* begin *

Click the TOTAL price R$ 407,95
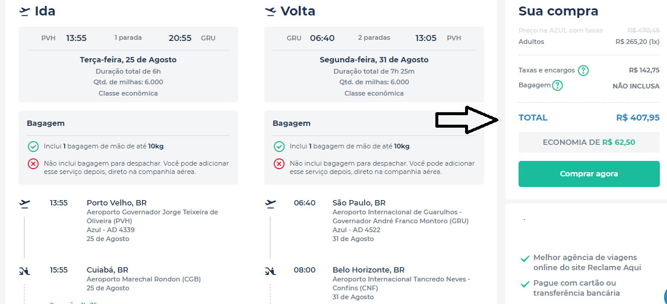coord(637,118)
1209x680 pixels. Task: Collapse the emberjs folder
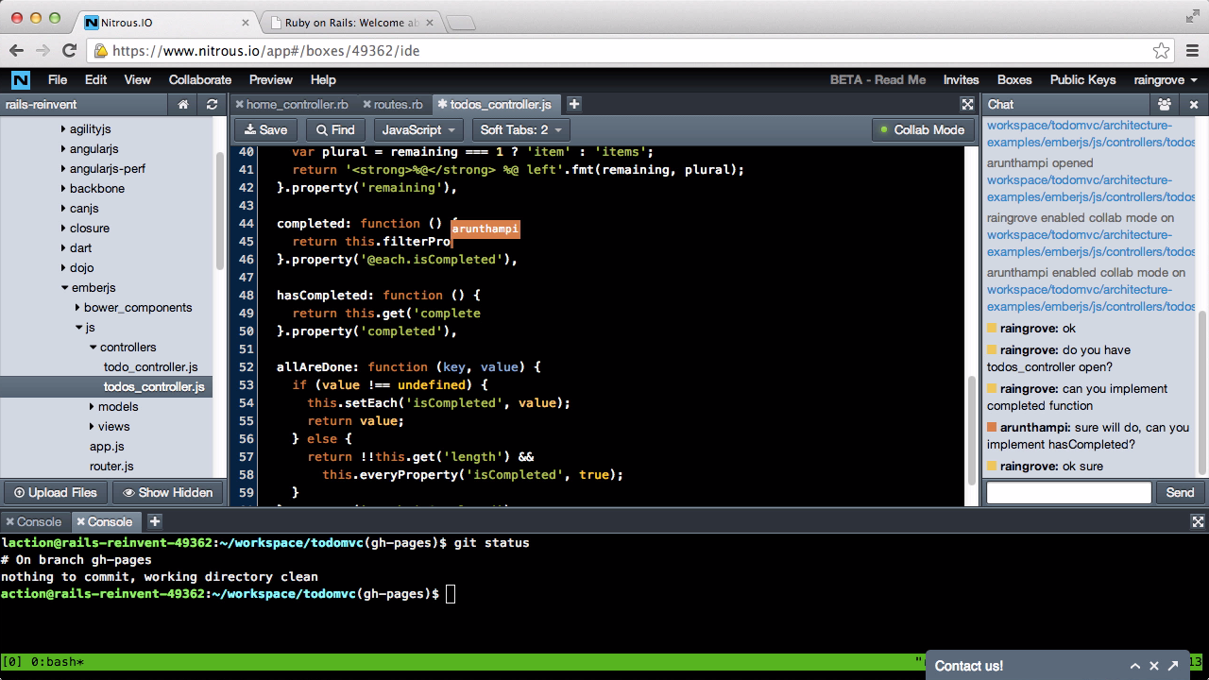(65, 288)
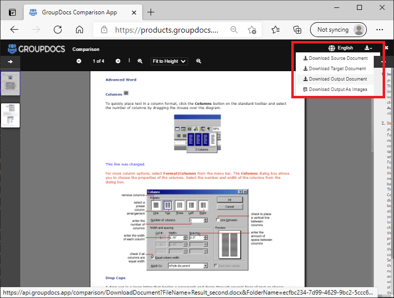Reload the page with browser refresh
This screenshot has width=394, height=298.
(58, 30)
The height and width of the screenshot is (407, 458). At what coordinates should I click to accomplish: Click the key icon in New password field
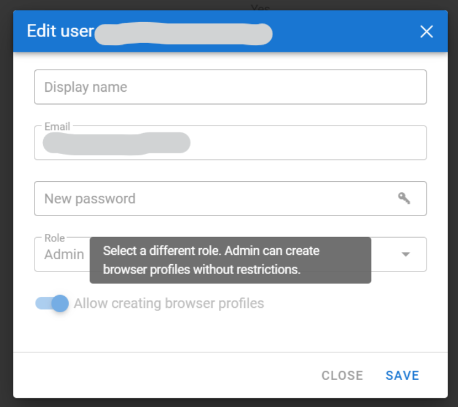point(404,198)
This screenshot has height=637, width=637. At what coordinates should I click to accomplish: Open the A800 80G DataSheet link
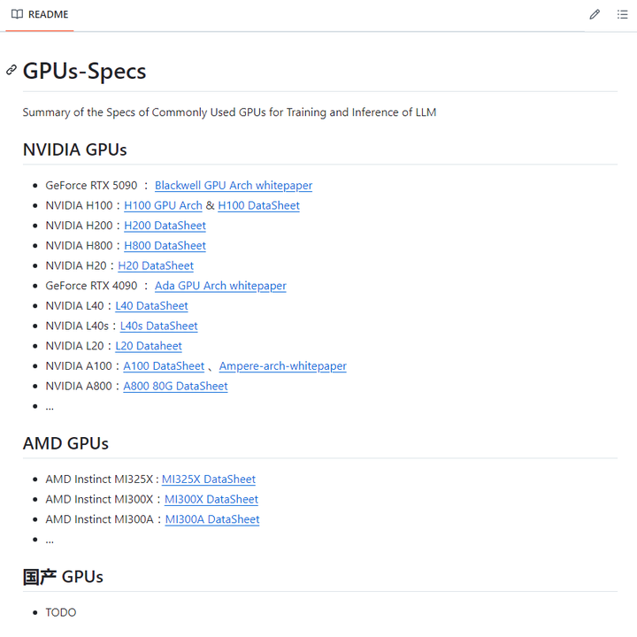coord(175,387)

* end *

#### Task objective:
Reproduce every line of the material above word for word, leaving out the pictures.

#### Problem solution:
Click the TOTAL price R$ 407,95
coord(637,118)
1209x680 pixels. Task: Collapse the emberjs folder
(65, 288)
Reload the page with browser refresh
This screenshot has width=394, height=298.
(58, 30)
The height and width of the screenshot is (407, 458). At what coordinates should I click to accomplish: Click the key icon in New password field
point(404,198)
This screenshot has height=637, width=637. At what coordinates should I click to accomplish: Open the A800 80G DataSheet link
coord(175,387)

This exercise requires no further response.